Collected data
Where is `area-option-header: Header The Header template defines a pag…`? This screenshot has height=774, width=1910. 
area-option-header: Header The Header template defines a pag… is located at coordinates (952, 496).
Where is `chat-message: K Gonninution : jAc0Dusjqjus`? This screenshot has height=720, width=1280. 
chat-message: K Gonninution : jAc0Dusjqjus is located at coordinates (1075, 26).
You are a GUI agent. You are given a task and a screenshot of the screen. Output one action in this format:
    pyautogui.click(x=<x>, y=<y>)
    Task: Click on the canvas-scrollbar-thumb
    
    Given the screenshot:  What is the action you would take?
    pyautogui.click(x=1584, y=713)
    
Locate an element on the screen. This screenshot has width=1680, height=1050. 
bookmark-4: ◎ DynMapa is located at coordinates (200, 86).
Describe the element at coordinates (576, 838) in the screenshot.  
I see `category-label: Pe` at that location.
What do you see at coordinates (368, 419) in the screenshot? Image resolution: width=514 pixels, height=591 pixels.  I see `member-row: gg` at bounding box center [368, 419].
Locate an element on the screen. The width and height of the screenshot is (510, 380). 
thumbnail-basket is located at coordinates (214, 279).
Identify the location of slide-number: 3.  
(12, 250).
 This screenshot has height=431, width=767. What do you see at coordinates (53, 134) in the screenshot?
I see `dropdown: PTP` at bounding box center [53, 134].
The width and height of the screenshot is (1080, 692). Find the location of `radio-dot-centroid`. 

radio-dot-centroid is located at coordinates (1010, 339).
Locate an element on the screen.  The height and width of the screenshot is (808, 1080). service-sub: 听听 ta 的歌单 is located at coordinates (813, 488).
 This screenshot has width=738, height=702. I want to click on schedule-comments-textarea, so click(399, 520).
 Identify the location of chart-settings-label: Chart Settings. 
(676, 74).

# [What needs to be done]
Rewrite all of the records above, putting "Find the position of" wherever "Identify the location of" appears and keeping everything else the same.

# [Reply]
Where is `area-option-header: Header The Header template defines a pag…`? This screenshot has height=774, width=1910. 
area-option-header: Header The Header template defines a pag… is located at coordinates (952, 496).
Where is `chat-message: K Gonninution : jAc0Dusjqjus`? This screenshot has height=720, width=1280. 
chat-message: K Gonninution : jAc0Dusjqjus is located at coordinates (1075, 26).
You are a GUI agent. You are given a task and a screenshot of the screen. Output one action in this format:
    pyautogui.click(x=<x>, y=<y>)
    Task: Click on the canvas-scrollbar-thumb
    
    Given the screenshot:  What is the action you would take?
    pyautogui.click(x=1584, y=713)
    
Locate an element on the screen. This screenshot has width=1680, height=1050. 
bookmark-4: ◎ DynMapa is located at coordinates (200, 86).
Describe the element at coordinates (576, 838) in the screenshot.  
I see `category-label: Pe` at that location.
What do you see at coordinates (368, 419) in the screenshot? Image resolution: width=514 pixels, height=591 pixels.  I see `member-row: gg` at bounding box center [368, 419].
Locate an element on the screen. The width and height of the screenshot is (510, 380). 
thumbnail-basket is located at coordinates (214, 279).
Find the position of slide-number: 3.  
(12, 250).
 This screenshot has height=431, width=767. What do you see at coordinates (53, 134) in the screenshot?
I see `dropdown: PTP` at bounding box center [53, 134].
The width and height of the screenshot is (1080, 692). Find the location of `radio-dot-centroid`. 

radio-dot-centroid is located at coordinates (1010, 339).
Locate an element on the screen.  The height and width of the screenshot is (808, 1080). service-sub: 听听 ta 的歌单 is located at coordinates (813, 488).
 This screenshot has width=738, height=702. I want to click on schedule-comments-textarea, so click(399, 520).
 Find the position of chart-settings-label: Chart Settings. 
(676, 74).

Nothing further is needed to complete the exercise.